**指示:** 下のページ抜粋のうち、「物語では中国とアメリカ、スウ」から「殺人事件の方は途中からおざなりで、結末はぱっとしなかったです。」までを、両端の語句も含めて一字一句変えずに繰り返してください。

そうするとつい最近、ネヴァダ州でアンドレンという一家が皆殺しにされるという事件があったことがわかる。
ヘッシューヴァレンの事件とネヴァダの事件に何らかの関係があるように思えたビルギッタは車でヘッシューヴァレンに行くことにする。

ヒューディックスヴァル警察署の警察官ヴィヴィ・スンドベリはビルギッタを冷たく迎えるが、ヘッシューヴァレンのアンドレン家の中を見させてくれる。
タンスの中にあった日記に「ネヴァダ」という文字を見つけ、ビルギッタは秘かに日記を持ち出す。
日記はJ・Aという頭文字の人間が書いたもので、彼はアメリカ大陸横断鉄道を建設する鉄道会社の工事主任で、ネヴァダ砂漠を東に向かって建設される鉄道の現場監督だった。

やがてビルギッタは中国の現在と過去に翻弄されていく…。

物語では中国とアメリカ、スウェーデンの1860年代、1960年代、そして2006年が歴史的、経済的、政治的にとつもなく大きくなスケールで描かれています。
特に中国の農民たちの悲惨な暮らしやアメリカに連れられていき、大陸横断鉄道建設にたずさわされた中国人たちの過酷な労働等、読む価値のある内容です。
スウェーデンの若者たちが中国の文化大革命をどういう風に受け取っていたのかがわかりました。

殺人事件の方は途中からおざなりで、結末はぱっとしなかったです。
ヴァランダーのようなミステリーを期待せず、中国のことを読むと思って読むといいのではないでしょうか。

**データセット:**

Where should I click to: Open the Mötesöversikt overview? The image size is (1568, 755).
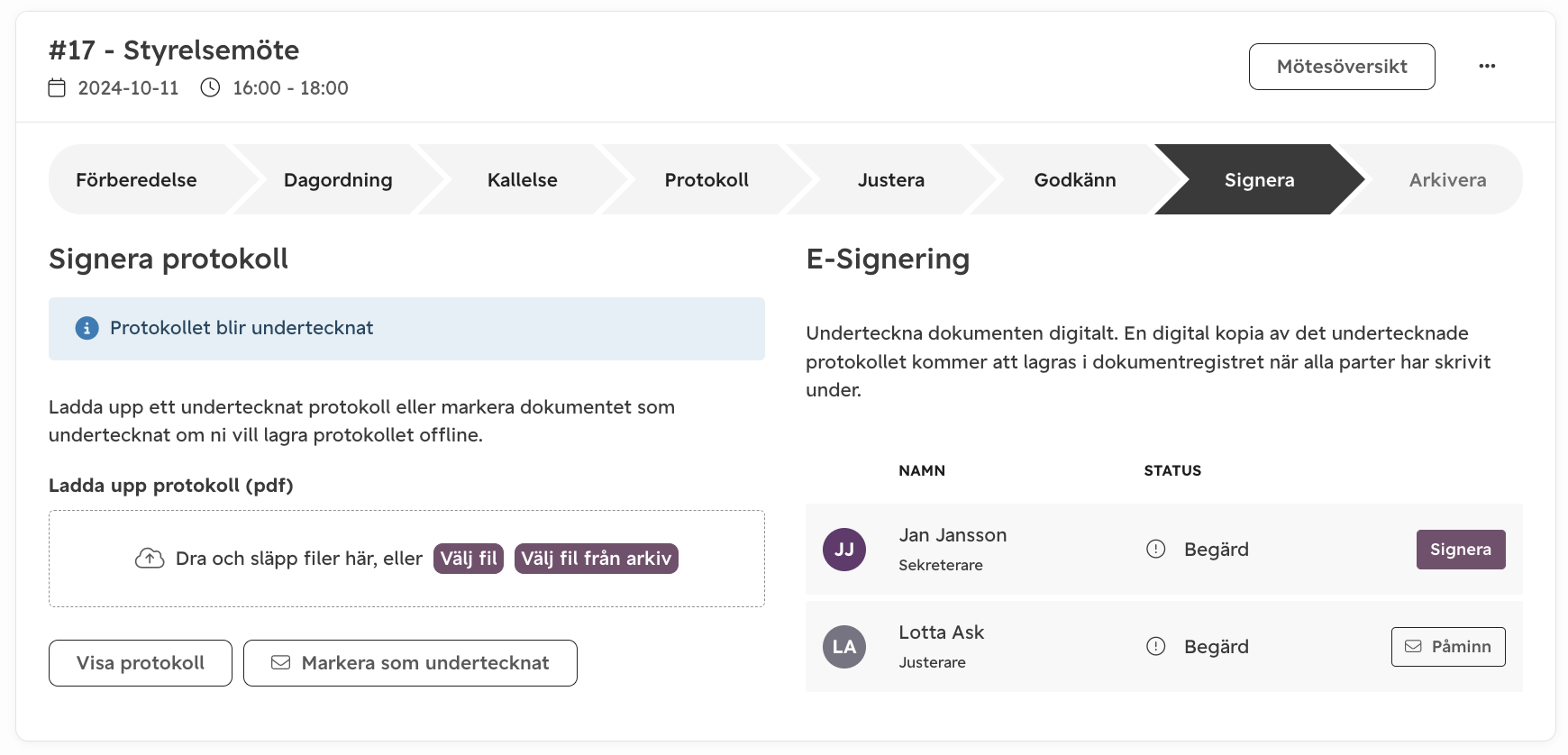click(x=1342, y=67)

**結果:**
物語では中国とアメリカ、スウェーデンの1860年代、1960年代、そして2006年が歴史的、経済的、政治的にとつもなく大きくなスケールで描かれています。
特に中国の農民たちの悲惨な暮らしやアメリカに連れられていき、大陸横断鉄道建設にたずさわされた中国人たちの過酷な労働等、読む価値のある内容です。
スウェーデンの若者たちが中国の文化大革命をどういう風に受け取っていたのかがわかりました。

殺人事件の方は途中からおざなりで、結末はぱっとしなかったです。